═════ Source records

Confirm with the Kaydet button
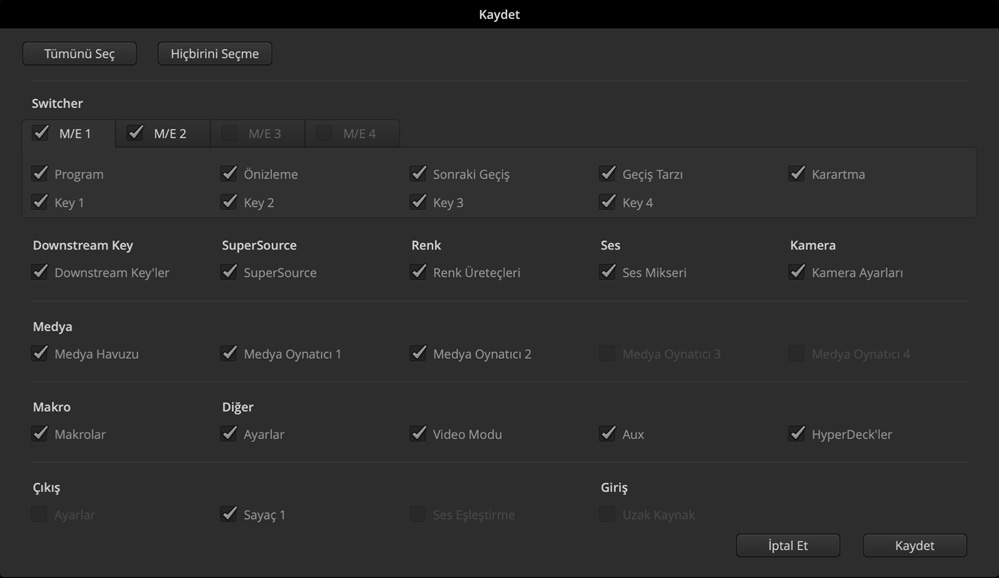This screenshot has height=578, width=999. point(915,546)
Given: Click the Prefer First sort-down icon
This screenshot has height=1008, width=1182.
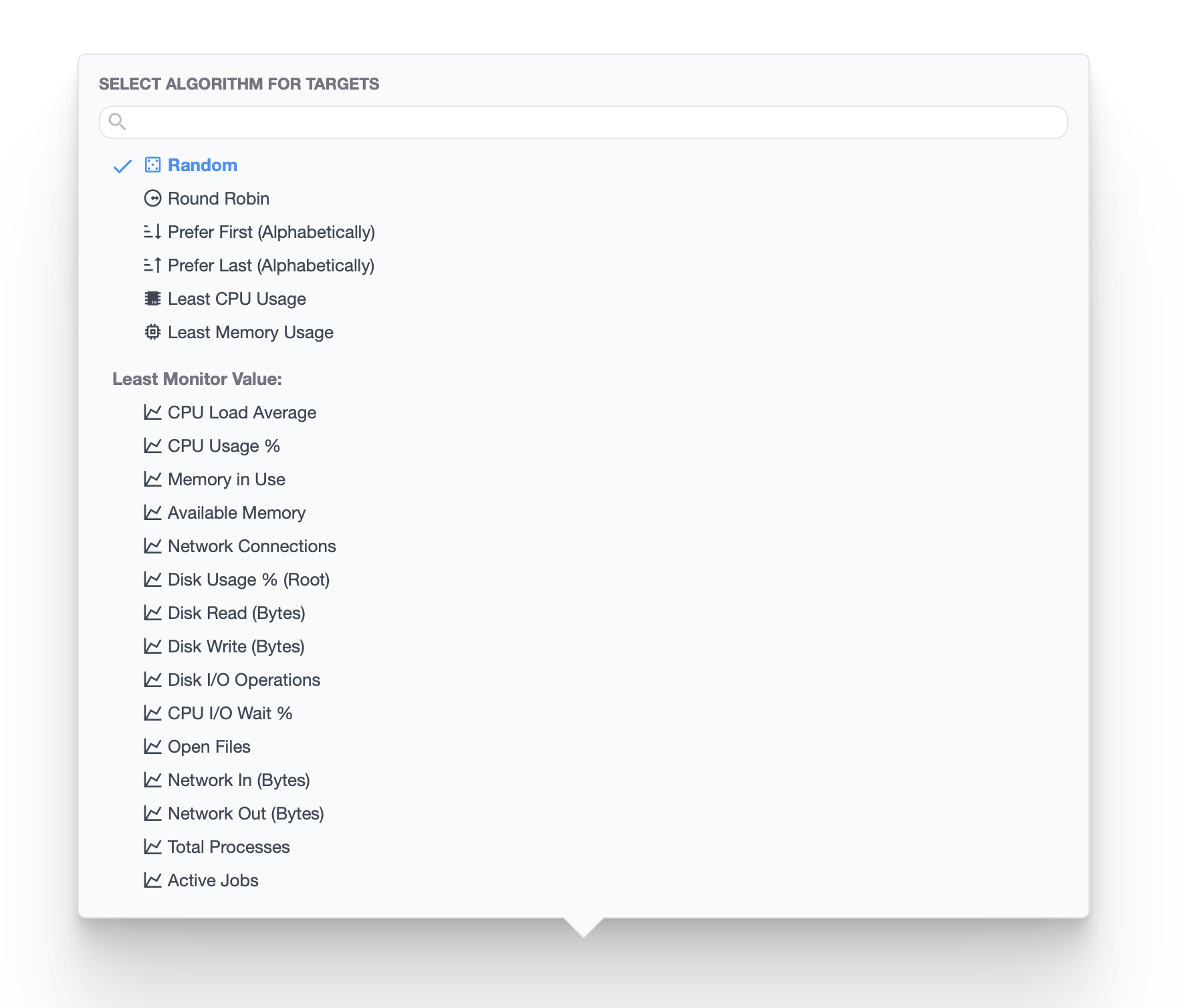Looking at the screenshot, I should pyautogui.click(x=152, y=232).
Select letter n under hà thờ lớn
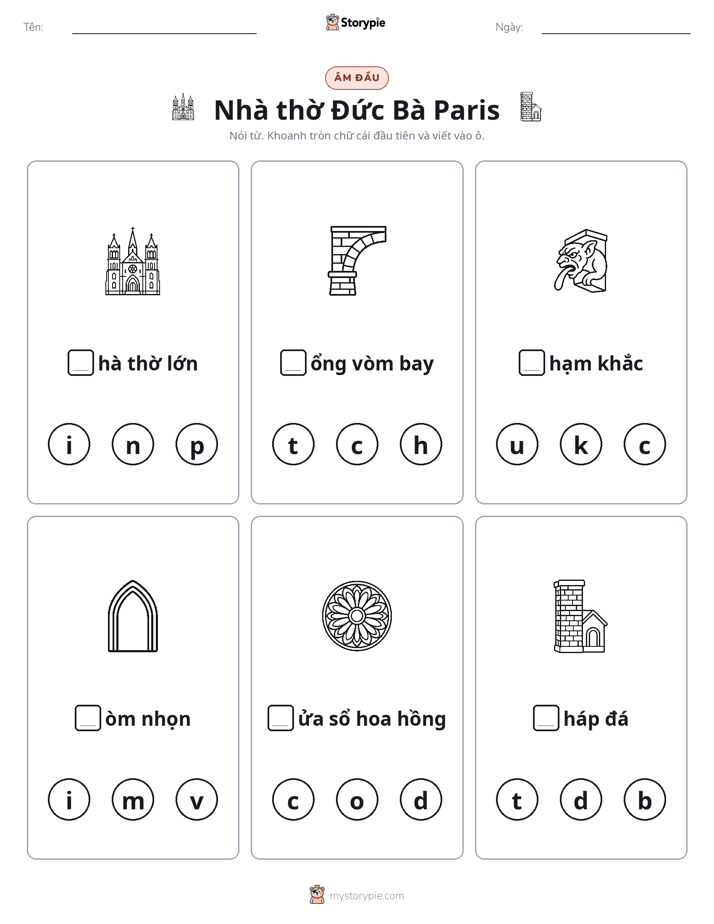Viewport: 714px width, 924px height. [133, 444]
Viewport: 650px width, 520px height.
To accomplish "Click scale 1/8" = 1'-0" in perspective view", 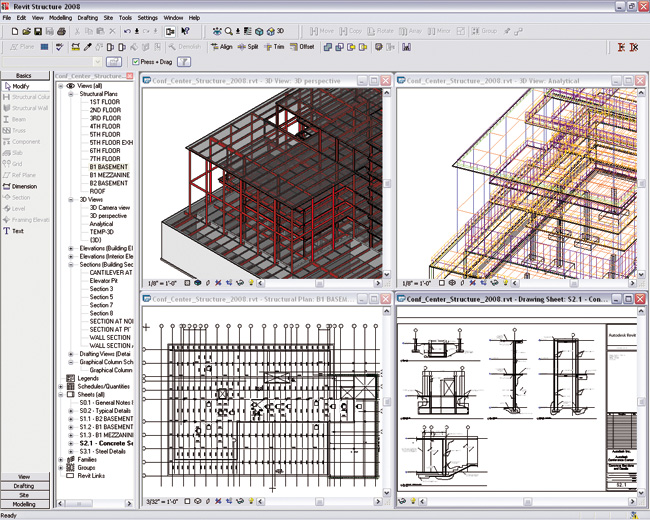I will pos(163,283).
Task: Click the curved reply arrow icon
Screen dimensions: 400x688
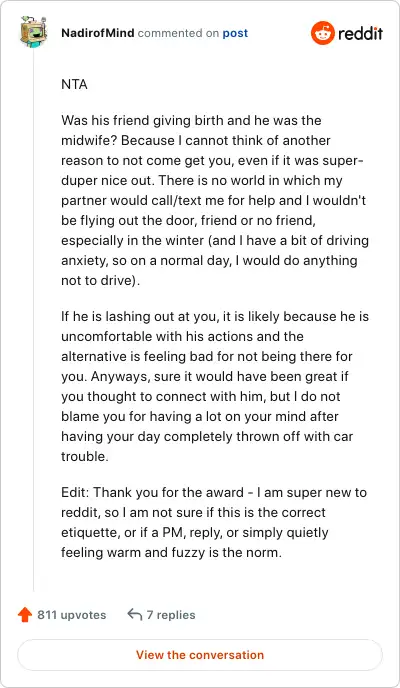Action: coord(135,615)
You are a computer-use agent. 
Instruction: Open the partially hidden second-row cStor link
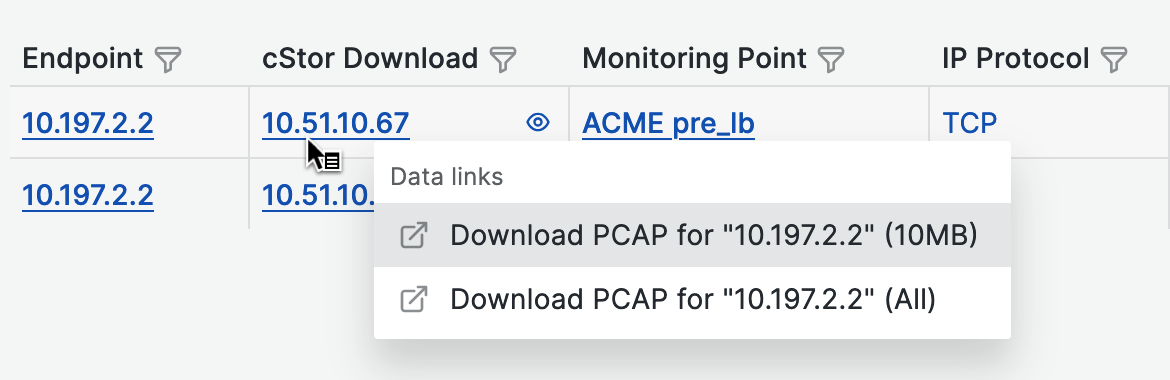tap(318, 195)
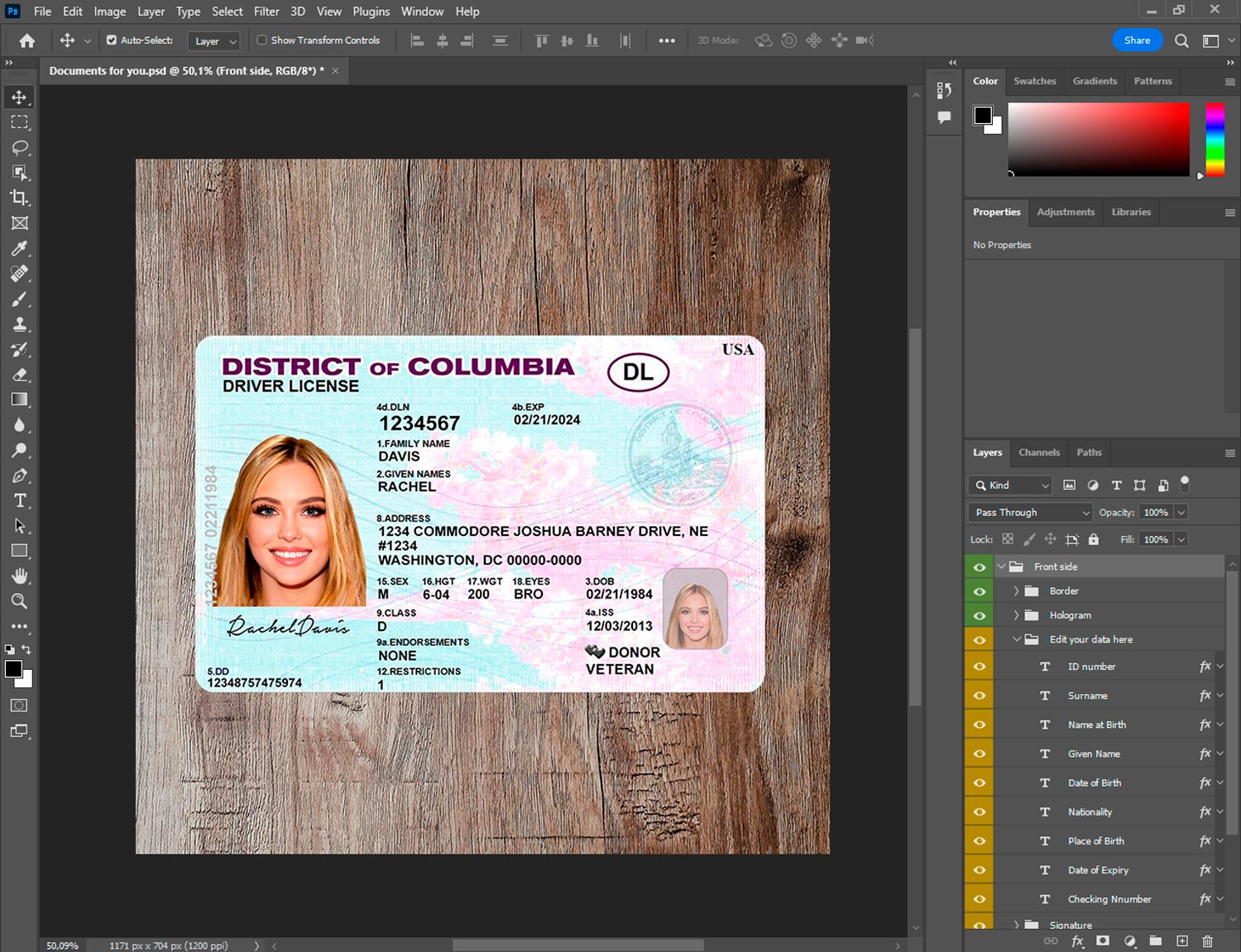Image resolution: width=1241 pixels, height=952 pixels.
Task: Open the Filter menu
Action: coord(266,12)
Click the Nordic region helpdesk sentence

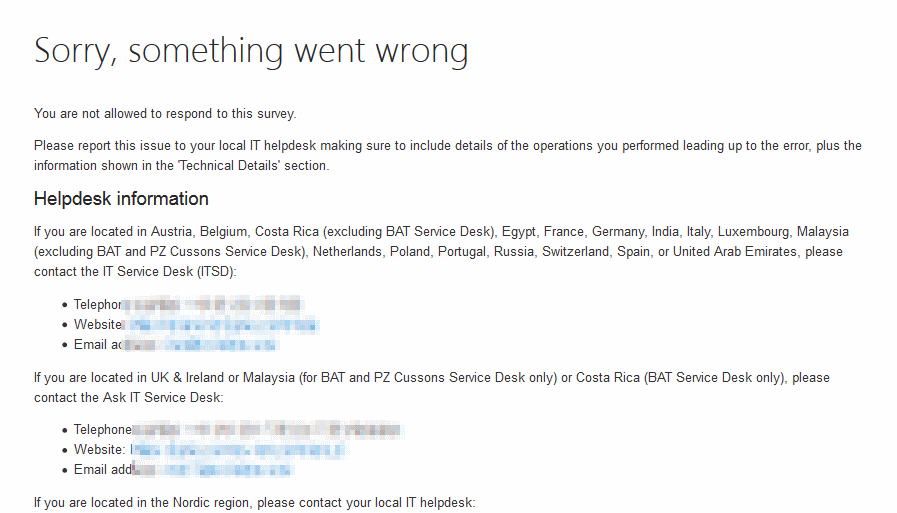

══════════

Your assignment: Count every line of the listing that includes the word "icon", then give that count and no other words.

Solution to this problem: 2